===== 文書抜粋 =====

【浦添】沖縄県浦添市の浦西自治会(宜野座富夫自治会長)の事務所で11日、65歳以上の自治会員67人が3回目の新型コロナウイルスワクチンを接種した。自治会の働き掛けで自治会事務所を接種会場にした例は、県内初とみられる。接種を終えた川満廣政さん(77)は「ほっとした。病院に行ったら3~4時間待たされるけど、15分で済んでよかった」と話した。
浦西自治会では高齢者がスムーズにワクチン接種できるよう、初回の接種から自治会員が予約を代行した。市のデマンドバスを予約して接種会場へ送り届ける手助けもしてきた。
宜野座自治会長は自治会事務所でもワクチン接種ができないかと考え、近所で訪問診療を展開するアイビーホームケアクリニックの国仲慎治院長と調整を進めた。昨年11月には、インフルエンザワクチンの集団接種を自治会事務所で初めて実施。そのノウハウを生かし、コロナワクチンの接種が実現した。

===== 表示情報 =====

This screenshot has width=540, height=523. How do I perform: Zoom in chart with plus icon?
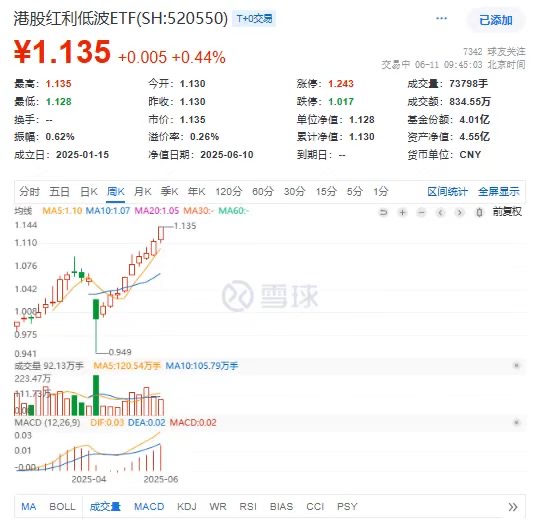pos(402,212)
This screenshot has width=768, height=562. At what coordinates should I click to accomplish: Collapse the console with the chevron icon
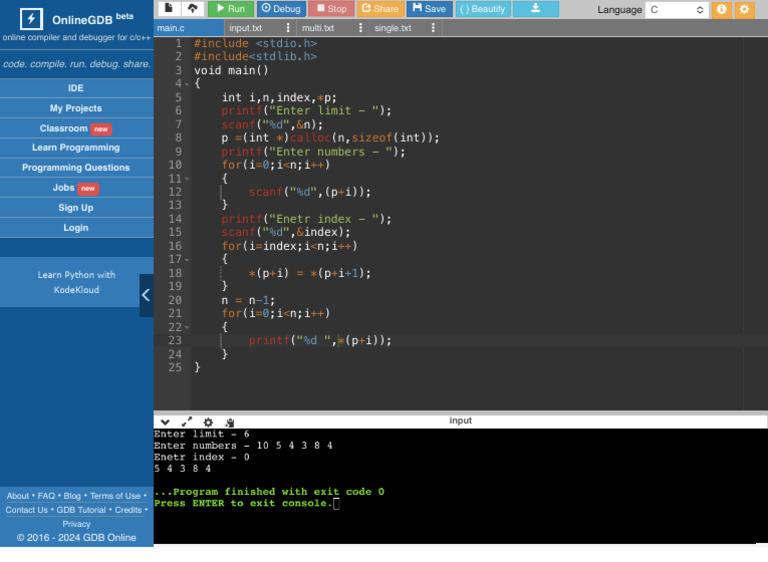[165, 422]
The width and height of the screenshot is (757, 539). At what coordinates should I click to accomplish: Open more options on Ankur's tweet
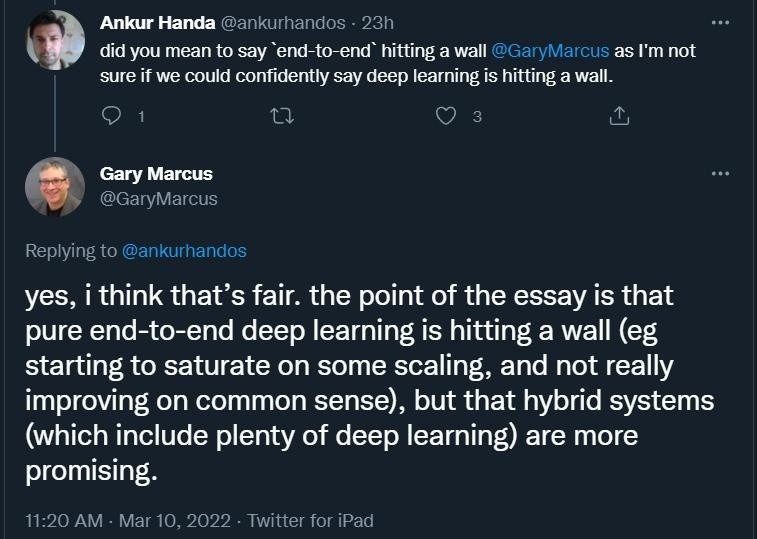[719, 22]
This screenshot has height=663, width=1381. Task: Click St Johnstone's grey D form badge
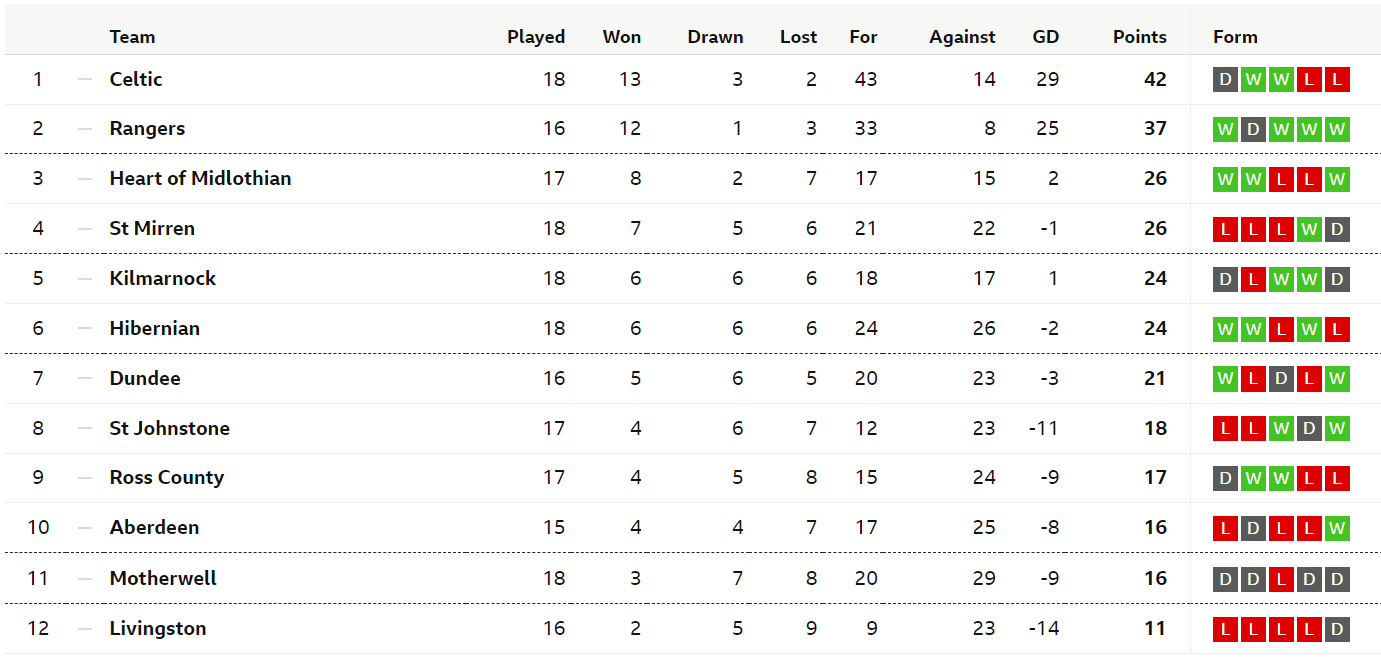point(1309,429)
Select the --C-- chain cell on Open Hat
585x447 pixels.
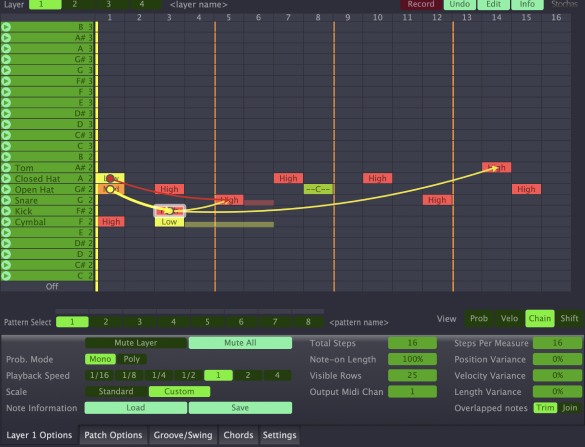tap(318, 190)
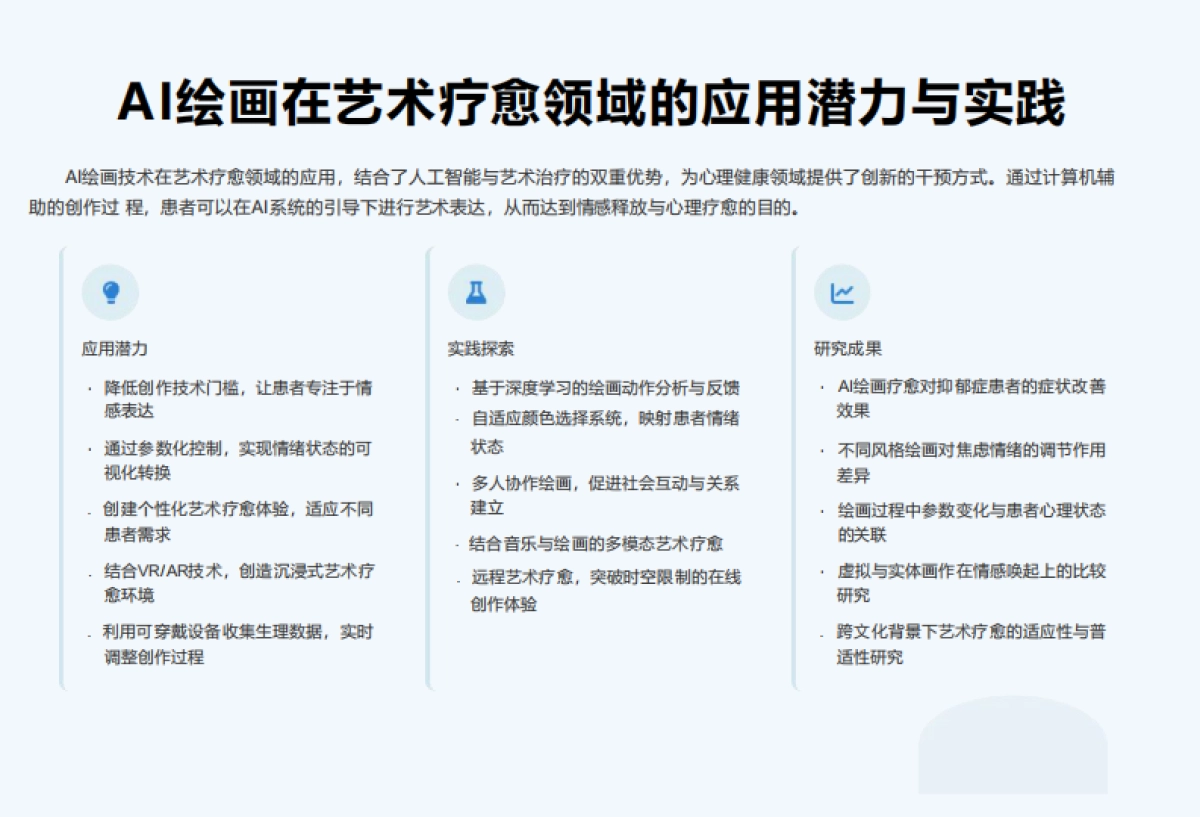
Task: Click the lightbulb icon on 应用潜力 card
Action: click(x=110, y=291)
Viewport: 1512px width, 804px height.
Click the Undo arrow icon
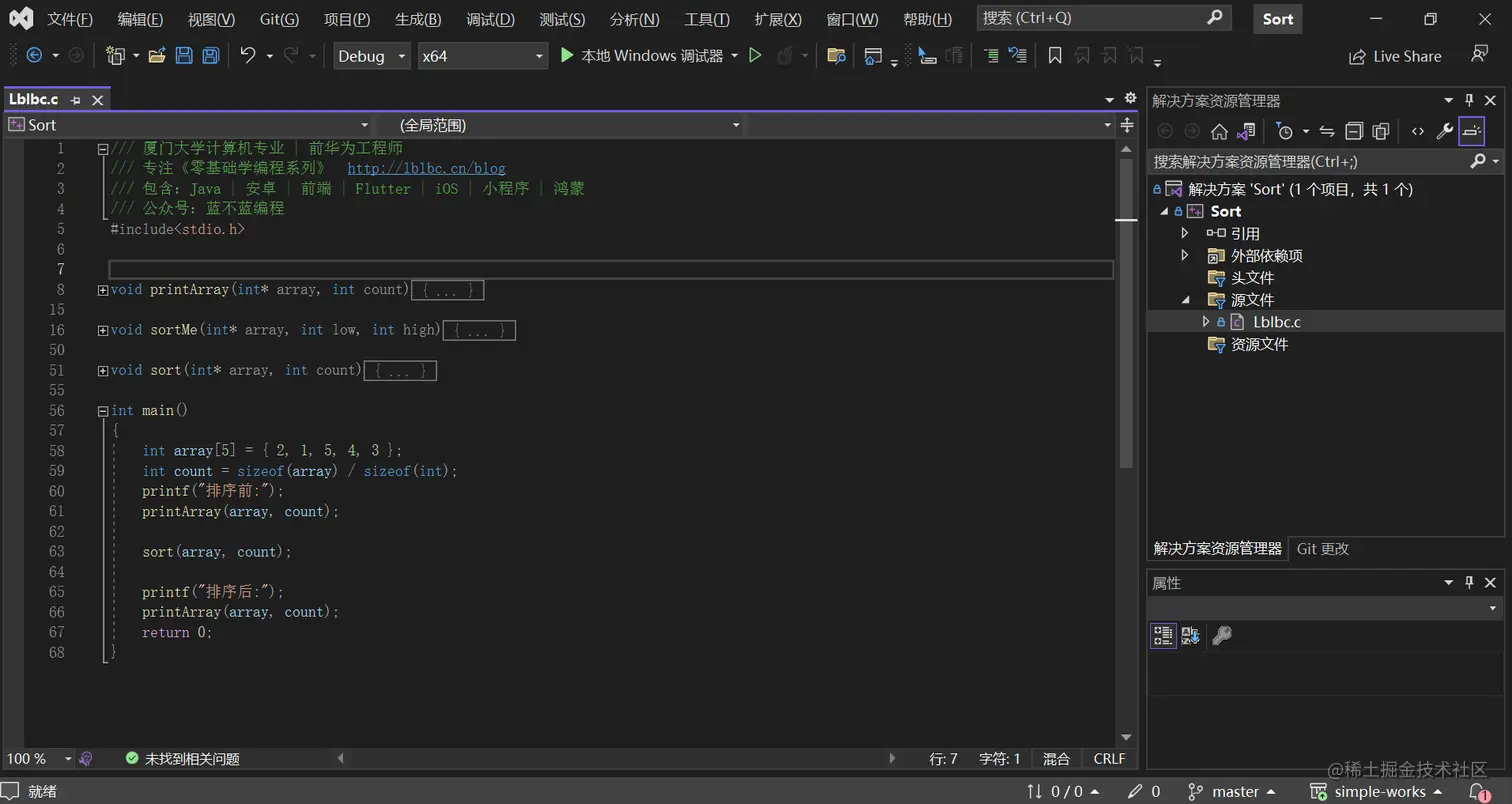[x=248, y=56]
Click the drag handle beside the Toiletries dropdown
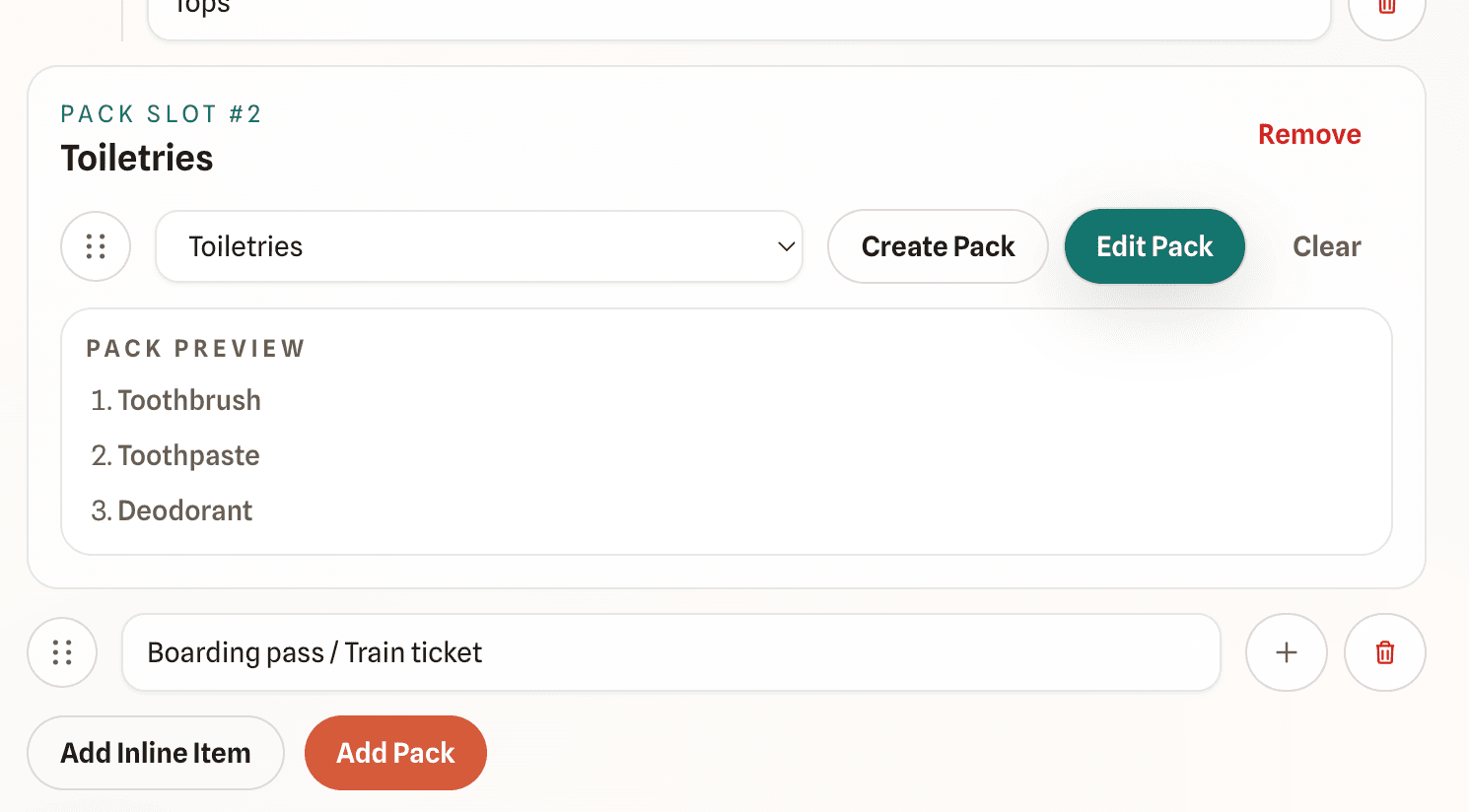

=====

* _練習問題_
A. 浦西自治会のワクチン接種の記事のうち「浦西自治会では高齢者がスムー」から「ナワクチンの接種が実現した。」までの部分を、「デマンドバス」を「コミュニティバス」に差し替えて書き直すこと。
B. 浦西自治会のワクチン接種の記事を、最後の文の後から書き継ぐこと。

* _問題別の解答_
A.
浦西自治会では高齢者がスムーズにワクチン接種できるよう、初回の接種から自治会員が予約を代行した。市のコミュニティバスを予約して接種会場へ送り届ける手助けもしてきた。
宜野座自治会長は自治会事務所でもワクチン接種ができないかと考え、近所で訪問診療を展開するアイビーホームケアクリニックの国仲慎治院長と調整を進めた。昨年11月には、インフルエンザワクチンの集団接種を自治会事務所で初めて実施。そのノウハウを生かし、コロナワクチンの接種が実現した。

B.
2月発行の自治会広報誌「うらにし」で、自治会事務所でのワクチン接種について呼び掛けると、定員60人に対し、希望者は数日で100人に上った。11日に会場を訪れた高齢者からは「地域で接種できるのはありがたい」との声が多数寄せられた。
宜野座自治会長は「お年寄りにとっては予約を取って、接種会場に行くのが負担になる。地域で一括してできれば、接種希望者も増えると思う」と話した。
国仲院長はこれまで、接種会場に行けない高齢者の自宅に出向いてワクチンを接種していた。「1カ所で67人も打てたのはよかった。接種時の受け付けも自治会がやってくれて助かった」と話した。
浦西自治会では今回接種できなかった高齢者についても、別の会場での予約手続きを代行している。